Sheldon Weinbaum
Sheldon Weinbaum: is an American biomedical engineer and biofluid mechanician. He is a CUNY Distinguished Professor Emeritus of Biomedical and Mechanical Engineering at The City College of New York. In 2022 he received the Benjamin Franklin Medal in Biomedical Engineerings from the Franklin Institute in Philadelphia.
In 2023 he received the National Medal of Science from President Biden.
Biography
Weinbaum was born and raised in Brooklyn, New York. His parents are Alex Weinbaum, who emigrated to the U.S. from Russia in 1921, and Frances Weinbaum. He attended Jamaica High School, Queens, and Abraham Lincoln High School, Brooklyn, and received his bachelor's degree from Rensselaer Polytechnic Institute in Aeronautical Engineering in 1959. He earned his MS in Applied Physics 1960 and his PhD in Engineering 1963 from Harvard University where he was a Gordon McKay Prize and then National Science Foundation Fellow. His dissertation is titled “Natural convection phenomena in horizontal circular cylinders” and completed under the direction of George F. Carrier. He subsequently worked for the Avco Everett Research Laboratory and the General Electric Space Sciences Laboratory in Valley Forge, where he did research in high altitude aerodynamics. He developed what is now referred to as the Weinbaum-Weiss model of the high altitude laminar near wake. He became active in the anti-war movement of the 1960s and returned to academia in 1967 as an associate professor in the Department Mechanical Engineering at The City College of New York. He was promoted to professor in 1972, became a Herbert G Kayser Chair Professor in 1980 and a CUNY distinguished professor in 1986. Weinbaum married Alexandra Tamara Wolkowicz in 1962 and they have two children, Alys Eve Weinbaum and Daniel Eden Weinbaum.Career
Weinbaum is widely recognized for novel biomechanical models that have changed existing views in such areas as bone fluid flow and mechanotransduction, vulnerable plaque rupture, the role of the endothelial glycocalyx in initiating intracellular signaling, microvascular fluid exchange, revised Starling hypothesis now referred to as Michel-Weinbaum model for capillary filtration, endothelial transport aspects of arterial disease, glomerular-tubular balance in the renal tubule, and bioheat transfer. In each case he resolved a long-standing “mystery” by discovering either a new structure-such as micro-calcifications in the fibrous caps of vulnerable lesions or leaky junctions for transport of LDL across vascular endothelium- or a new function for a known structure –such as by demonstrating that the glycocalyx on endothelial cells senses the fluid shear stress of the blood flow and transmits it to the intracellular cytoskeleton. He has also proposed a new concept for a high speed train where lift is generated by a giant ski riding on a soft porous material in a channel with impermeable side walls.Weinbaum has been instrumental in the development of the biomedical engineering program at The City College of New York and CUNY. In 1994 he and Stephen C. Cowin established the New York Center for Biomedical Engineering and in 1999 they introduced the new CUNY PhD program in Biomedical Engineering. This led to the creation of the Department of Biomedical Engineering in 2002 and an undergraduate degree program in this field.
In addition to his academic research, Weinbaum authored a children’s science book titled The Amazing Scientific Adventures of Harvy, a Brilliant Cane, which introduces young readers to scientific concepts through storytelling. The book was featured on Rick Bratton’s program This Week in America.

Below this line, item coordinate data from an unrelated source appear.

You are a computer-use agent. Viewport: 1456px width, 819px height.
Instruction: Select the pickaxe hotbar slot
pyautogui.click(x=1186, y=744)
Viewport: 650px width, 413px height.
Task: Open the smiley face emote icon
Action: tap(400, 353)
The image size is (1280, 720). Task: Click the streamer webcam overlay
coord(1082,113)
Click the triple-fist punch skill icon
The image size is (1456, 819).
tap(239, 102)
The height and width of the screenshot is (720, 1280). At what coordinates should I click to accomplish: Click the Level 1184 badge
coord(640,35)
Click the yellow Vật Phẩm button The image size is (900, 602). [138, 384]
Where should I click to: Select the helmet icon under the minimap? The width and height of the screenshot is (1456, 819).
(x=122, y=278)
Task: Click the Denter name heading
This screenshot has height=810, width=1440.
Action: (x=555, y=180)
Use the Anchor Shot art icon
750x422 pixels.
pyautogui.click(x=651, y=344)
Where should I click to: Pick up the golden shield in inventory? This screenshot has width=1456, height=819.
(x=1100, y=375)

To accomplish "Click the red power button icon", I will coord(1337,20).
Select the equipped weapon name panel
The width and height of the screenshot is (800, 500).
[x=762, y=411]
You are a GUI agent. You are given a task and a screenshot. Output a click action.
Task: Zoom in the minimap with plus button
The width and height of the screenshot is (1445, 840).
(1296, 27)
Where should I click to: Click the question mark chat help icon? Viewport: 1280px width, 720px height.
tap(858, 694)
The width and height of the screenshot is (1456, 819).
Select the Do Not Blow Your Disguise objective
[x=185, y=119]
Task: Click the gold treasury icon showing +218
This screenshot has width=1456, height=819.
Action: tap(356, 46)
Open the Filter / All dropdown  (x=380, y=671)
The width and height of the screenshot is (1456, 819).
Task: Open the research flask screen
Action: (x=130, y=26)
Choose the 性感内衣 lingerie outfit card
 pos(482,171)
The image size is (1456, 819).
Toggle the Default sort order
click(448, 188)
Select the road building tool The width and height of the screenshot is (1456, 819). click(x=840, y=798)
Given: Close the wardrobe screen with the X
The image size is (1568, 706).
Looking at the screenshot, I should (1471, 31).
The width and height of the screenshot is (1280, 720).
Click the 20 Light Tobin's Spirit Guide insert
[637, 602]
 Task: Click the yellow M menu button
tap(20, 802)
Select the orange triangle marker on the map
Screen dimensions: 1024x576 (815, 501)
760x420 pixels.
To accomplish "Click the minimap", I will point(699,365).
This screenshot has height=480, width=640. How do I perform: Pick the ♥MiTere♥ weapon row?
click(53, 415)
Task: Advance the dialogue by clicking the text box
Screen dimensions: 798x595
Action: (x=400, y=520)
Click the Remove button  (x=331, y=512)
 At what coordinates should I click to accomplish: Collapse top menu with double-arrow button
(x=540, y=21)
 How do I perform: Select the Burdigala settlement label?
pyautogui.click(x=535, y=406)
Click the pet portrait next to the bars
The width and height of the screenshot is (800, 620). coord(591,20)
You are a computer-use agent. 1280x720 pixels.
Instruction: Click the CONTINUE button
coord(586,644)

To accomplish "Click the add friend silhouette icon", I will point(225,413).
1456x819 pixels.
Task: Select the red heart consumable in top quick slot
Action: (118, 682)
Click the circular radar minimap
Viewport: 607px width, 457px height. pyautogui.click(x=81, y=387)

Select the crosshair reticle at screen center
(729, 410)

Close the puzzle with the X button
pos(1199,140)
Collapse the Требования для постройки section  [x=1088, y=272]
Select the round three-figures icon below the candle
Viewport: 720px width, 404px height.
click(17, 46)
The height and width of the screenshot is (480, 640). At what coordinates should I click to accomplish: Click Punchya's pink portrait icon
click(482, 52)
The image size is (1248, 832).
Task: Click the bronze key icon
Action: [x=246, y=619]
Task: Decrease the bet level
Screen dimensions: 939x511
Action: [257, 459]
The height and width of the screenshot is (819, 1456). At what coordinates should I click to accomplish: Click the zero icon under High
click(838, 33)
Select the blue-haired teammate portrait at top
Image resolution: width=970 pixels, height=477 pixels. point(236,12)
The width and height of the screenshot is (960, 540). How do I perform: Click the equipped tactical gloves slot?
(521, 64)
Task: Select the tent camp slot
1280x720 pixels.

Contributions to diversity
Weinbaum is recognized as a pioneering advocate for women and minorities in science and engineering. As an untenured professor he was almost fired in 1969 for his role in supporting Black and Hispanic students in their takeover of the City College campus in their protest against existing admission policies. In 1977 he established the first summer outreach program at The City College for low income public high school students in science and engineering. In 1988 he received the Public Service Award of the Fund for the City of New York from Mayor Edward Koch for his role in recruiting women and minority faculty and students to the Grove School of Engineering.His 1992 class-action lawsuit Weinbaum vs. Cuomo brought national attention to the alleged racially discriminatory funding of higher education in New York State. The initial positive ruling was overturned on the New York State Court of Appeals in 1996 on the grounds that the state did not have to fund its two university systems CUNY and SUNY equally provided neither university had racially biased admissions. Weinbaum then turned his attention to encouraging high achieving underrepresented minority students to go to graduate school and pursue a PhD in a series of grants from the Sloan Foundation and National Heart, Lung, and Blood Institute at NIH 1997–2013. The success of the latter program is described by Pulitzer Prize winning reporter Kenneth Cooper in “Diverse Issues in Higher Education”. In 2020 Weinbaum received the PAESMEM Award from the White House for his excellence in mentoring of underrepresented minority students.